Non non je te rassure specimen, ton argumentation me parait toujours aussi absurde, je n'en démords pas. Le lien que tu tentes de faire entre la nécessité que je place à s'astreindre à cautionner jusqu'au bout l'acte de consommation de viande, c'est à dire en supportant pleinement la vue de l'acte d'anéantissement de la vie d'un vertébré supérieur (qui constituent la majorité des pièces carnées qu'on avale), et la nécessité d'avoir le savoir-faire pour le faire, cela m'apparait toujours, malgré tes explications agacées, comme un écran de fumée rhétorique tel, qu'effectivement il est difficile de trouver par quel bout le prendre, tant il n'a rien à voir avec la nécessité d'intégrité éthique que j'évoque au départ. Donc je conserverai l'usage de ces vocables qui te sont si difficile à souffrir, tant ils m'apparaissent à moi, humble petit penseur du soir, de raison ici : argumentation
absurde, tirée par les cheveux.
Ca n'est que mon avis, soit soit, nous voilà avancés.
Je fonde l'exigence d'empathie sur ma propre expérience sensorielle, car je me représente en pensée un monde où chacun se sentirait libre d'infliger cet acte de mise à mort d'autrui, autrui étant un animal quelconque, être humains compris.

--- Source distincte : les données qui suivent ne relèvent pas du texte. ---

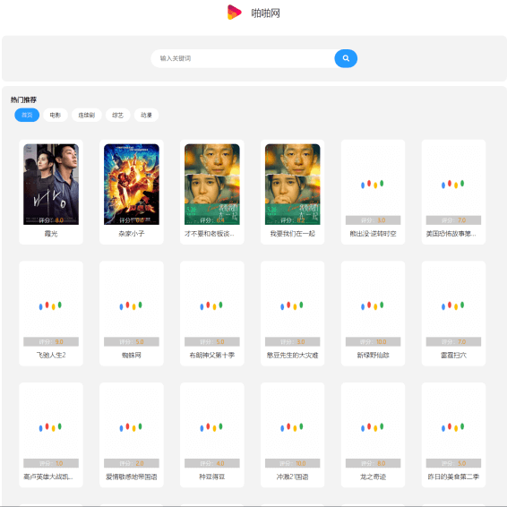Open the 杂家小子 poster thumbnail
507x507 pixels.
(132, 185)
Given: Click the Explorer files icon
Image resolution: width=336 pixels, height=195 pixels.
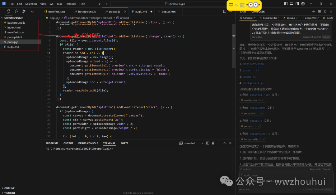Looking at the screenshot, I should [x=8, y=11].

Mon expérience sensible préalable me fait réaliser que si cette liberté était offerte à chacun, j'en souffrirai considérablement, par l'annihilation de mes proches, et par l'éventualité de la mienne, à laquelle je demeure adverse. J'en conclus qu'il est nécessaire, entre être humains civilisés, de mettre à mort des bestioles ayant manifestement des expériences sensibles comparables à la nôtre, car nous leur infligeons manifestement une détresse que nous refusons de subir nous-mêmes.
Pour contrer ce développement, tu me réponds assez arbitrairement que puisque c'est comme ça je n'ai qu'à moi aussi posséder le savoir faire nécessaire à la fabrication de chacune de mes consommations. Tu m'excuseras de ne vraiment pas voir le rapport, et je subodore accessoirement qu'il n'y en ait aucun, mais passons.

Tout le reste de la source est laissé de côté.